# Insurance Phone Replaced W/ Ei20?



## droidroidz

We have about 20 mesmerize at our company and today i just got a replacement for one that was dropped in a river 

It came with EI20 (2.3.5) installed? I have not read much or seen anything on this, whats the deal with EI20? Only thing i can find posted is over at XDA the leak about a month ago for ei20 but it was not even for this phone?

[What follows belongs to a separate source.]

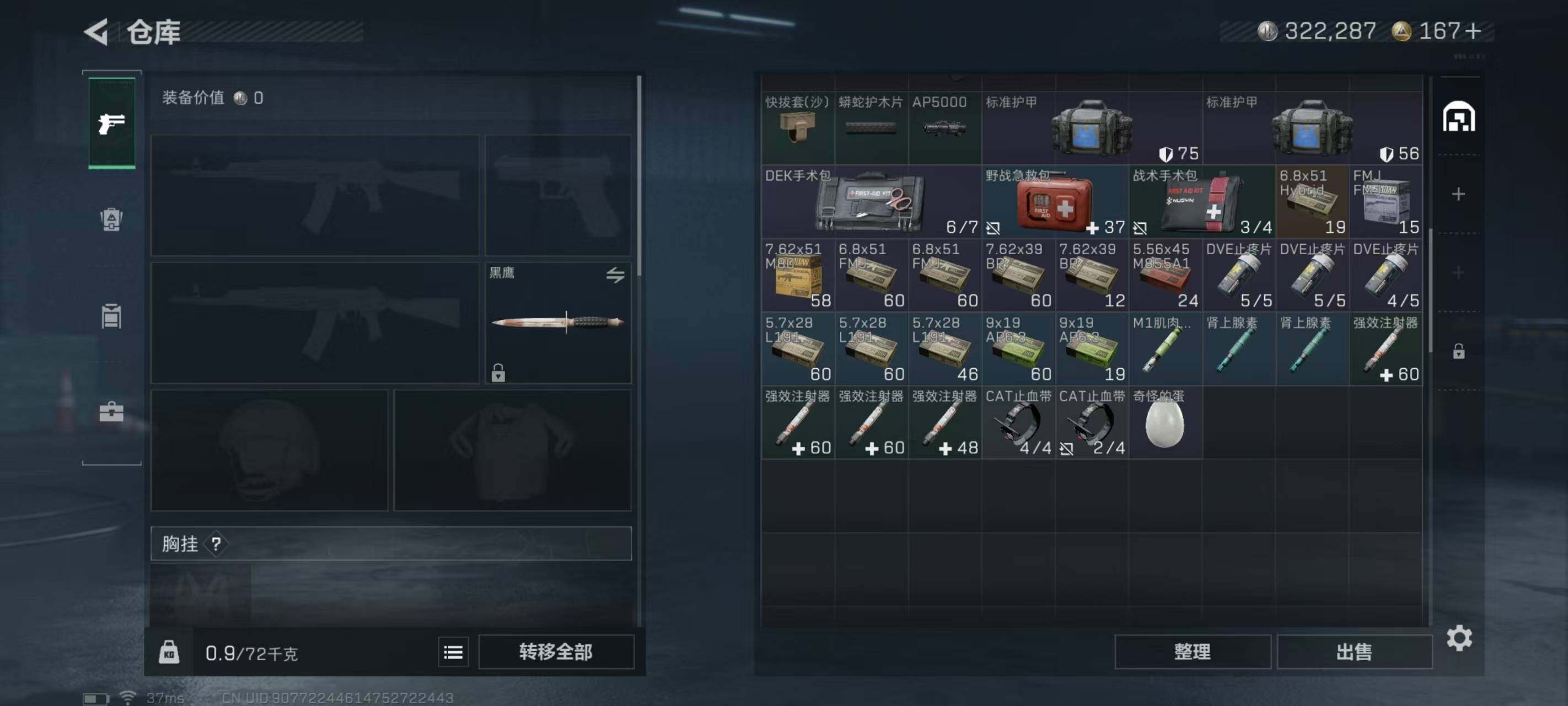This screenshot has height=706, width=1568.
Task: Open the list view icon beside 转移全部
Action: [453, 652]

http://www.uscellula...androidupgrades

Has nothing listed and still has EH09 as the latest??

Anyone know?

EDIT:

Odd thing is the normal drivers wont recognize it on my PC? And adb devices shows nothing either. I just checked the samsung website and they have nothing new up for drivers....


----------



## mcgleevn

In the mes development section here at rootzwiki, there is a ei20 rom that has been out for a few weeks and I've been running it for just as long... Everything has been working fine for me including the USB drivers. Maybe try updating the drivers on your computer.


----------



## mezster

Is it rooted? What is the boot animation like?


----------



## droidroidz

nope not rooted. it looks the same as eh09. boot animation is same as well. isn't ei20 a showcase version? this is a us cellular replacement phone.....phone looks brand new tho. i have the latest drivers for the mesmerize...in fact i had just upgraded a phone from ee19 to eh09 before this one landed in my lap.


----------



## mcgleevn

to clarify, I am a mesmerize user (in a mesmerize forum) using ei20. obviously the factory phone wouldnt have my custom ROM on it, so I dunno what to tell you other than ei20 is working on my us cellular mesmerize.


----------



## bru_1

EI20= Android 2.3.5
Whereas, 
EH09= Android 2.3.4

I would suspect at some point we'll see it officially released, but I doubt its anything worth fussing over.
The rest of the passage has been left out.